Silence hung over us again, reminding us all of the one thing we didn’t want to think about. The four girls in this room were all part of humankind’s last generation. We were young. Our whole lives stretched out before us, but those lives promised to be decades worth of catching up to a species that slowly died out ahead of us. By the time we were adults, graduated from college and ready to start our careers, the world’s population would be so small that no one could enjoy our work.

What good would my articles be if no one read them? How could novelists live if no one bought their books? Who would pay for a translator when people cared more about coaxing food out of the ground?

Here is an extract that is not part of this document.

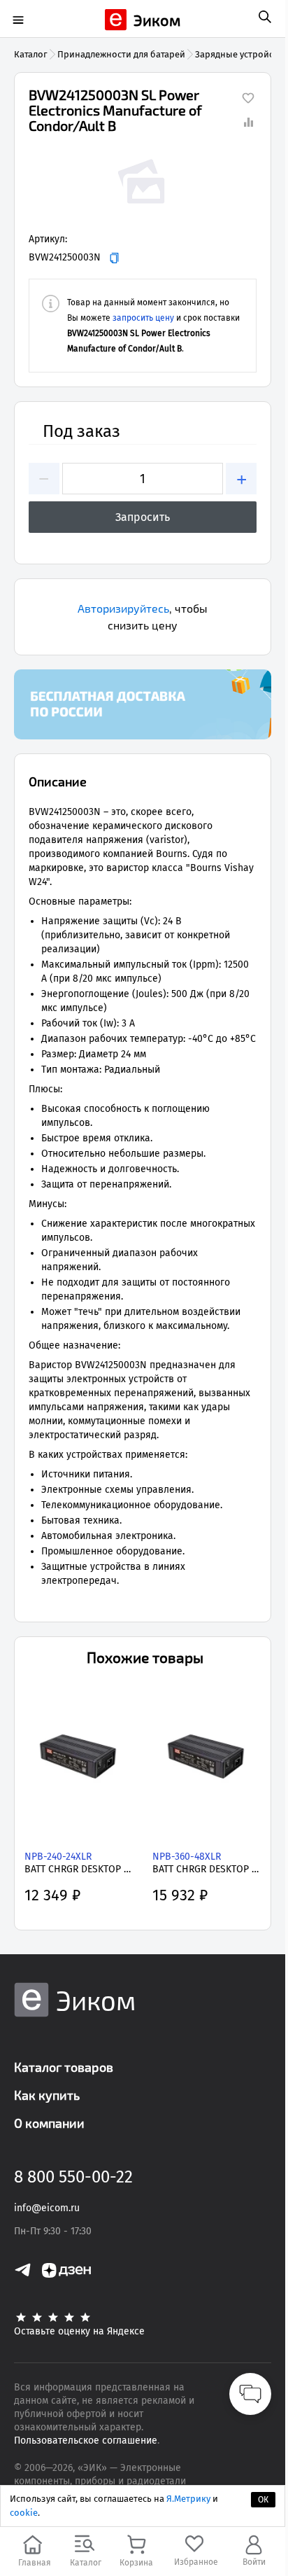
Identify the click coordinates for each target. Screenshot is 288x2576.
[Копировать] (114, 258)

To think that our lives would be pointless, no matter how hard we worked. It was enough to depress a girl.

“All right, well.” Cheryl picked up her tablet again. “This game has a competitive mode. You guys get ready. I’m going to zombie the crap out of you.”

Reluctantly, we each picked up our tablets and started playing again. I wanted to object, wanted to say I was sick of this game. But what was the alternative? Should I climb into bed, hide in the blankets and cry myself to sleep?

There was no point in crying, and I didn’t want to blow off my friends. So I raised an army of zombies and threw it against three other armies of zombies. It was all we could do.